Andrew Clements 

Don Giovanni

Royal Opera House
  
  

Bryn Terfel in Don Giovanni
Bryn Terfel in Don Giovanni. Photo: Tristram Kenton Photograph: TK

The Royal Opera's first new production of 2002 is, for once, a show conceived and built at Covent Garden rather than borrowed wholesale from another house. But that's no guarantee of quality, and this Don Giovanni, directed by Francesca Zambello in designs by Maria Bjornson, turns out to be as devoid of interest as any production of this notoriously difficult-to-stage piece that I have ever encountered. It is, to put it bluntly, shockingly bad, and there were several moments during the evening when thoughts strayed affectionately back to Glyndebourne's notorious recent staging, dominated by its pile of manure.

That show at least had some ideas, but there is no evidence here of any constructive thinking about the characters or the action.
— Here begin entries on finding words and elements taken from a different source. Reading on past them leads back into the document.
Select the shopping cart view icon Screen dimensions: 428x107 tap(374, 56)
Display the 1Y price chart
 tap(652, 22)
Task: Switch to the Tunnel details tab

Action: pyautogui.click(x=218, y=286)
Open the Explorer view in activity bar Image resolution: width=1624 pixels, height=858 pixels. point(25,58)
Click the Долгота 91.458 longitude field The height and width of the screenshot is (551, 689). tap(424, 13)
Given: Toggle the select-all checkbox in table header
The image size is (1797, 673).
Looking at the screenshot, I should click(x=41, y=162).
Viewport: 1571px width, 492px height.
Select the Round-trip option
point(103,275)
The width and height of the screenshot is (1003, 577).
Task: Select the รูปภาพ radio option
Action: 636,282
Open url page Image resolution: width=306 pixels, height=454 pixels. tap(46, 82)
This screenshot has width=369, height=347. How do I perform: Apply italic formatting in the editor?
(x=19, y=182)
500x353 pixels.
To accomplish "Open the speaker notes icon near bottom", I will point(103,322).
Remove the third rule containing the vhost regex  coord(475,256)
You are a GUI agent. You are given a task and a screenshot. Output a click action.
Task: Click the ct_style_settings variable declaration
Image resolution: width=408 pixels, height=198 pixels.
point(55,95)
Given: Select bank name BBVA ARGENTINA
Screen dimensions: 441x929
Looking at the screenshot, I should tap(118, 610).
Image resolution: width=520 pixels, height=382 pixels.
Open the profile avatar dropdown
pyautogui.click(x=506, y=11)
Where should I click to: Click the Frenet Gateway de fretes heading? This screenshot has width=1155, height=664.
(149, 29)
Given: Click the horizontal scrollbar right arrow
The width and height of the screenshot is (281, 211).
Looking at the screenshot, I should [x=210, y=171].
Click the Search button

Bjornson's set is a giant curved wall: for the opening scene it suggests an ossuary; for the end of the first act it revolves to reveal a garishly painted perspective view of a grand banqueting hall; it begins the second act as a mixture of bare bricks and concrete blocks. There's no statue, just something swinging about upstage that was not properly visible from where I was sitting. The fires of hell summoned by Robert Lloyd's Commendatore to claim Giovanni are a real display of pyrotechnics, complete with suspended flaming hand, but hardly of a piece with anything that precedes them.

Within that visual framework nothing meaningful happens at all. Bryn Terfel's Giovanni is just a bit of a lad, and his very deliberate murder of the Commendatore seems out of character for someone so totally lacking in guile. This Don is neither dangerous nor seductive, which is a bit of a problem in an opera that is all about danger and sex. There are few hints of the commanding stage presence that Terfel can be in the right circumstances.

The blandness at the heart of the opera is not, one suspects, entirely Terfel's fault. Colin Davis's monumentally slow conducting casts a pall over everything, and there are few signs that any of the characters have been properly defined. Rainer Trost's Ottavio is dry and unassertive. Adrianne Pieczonka's Anna is vocally capable, as is Melanie Diener's Elvira, though why she has to arrive in a sedan chair brandishing a telescope and a rifle escaped me.

The best singing comes from Rebecca Evans's sweetly toned Zerlina, and her scenes with Ashley Holland's over-thuggish Masetto do at least strike the right chords in an otherwise dreary evening. There's a total cast change next month, with Charles Mackerras taking over in the pit and Simon Keenlyside assuming the title role. Perhaps things might improve then.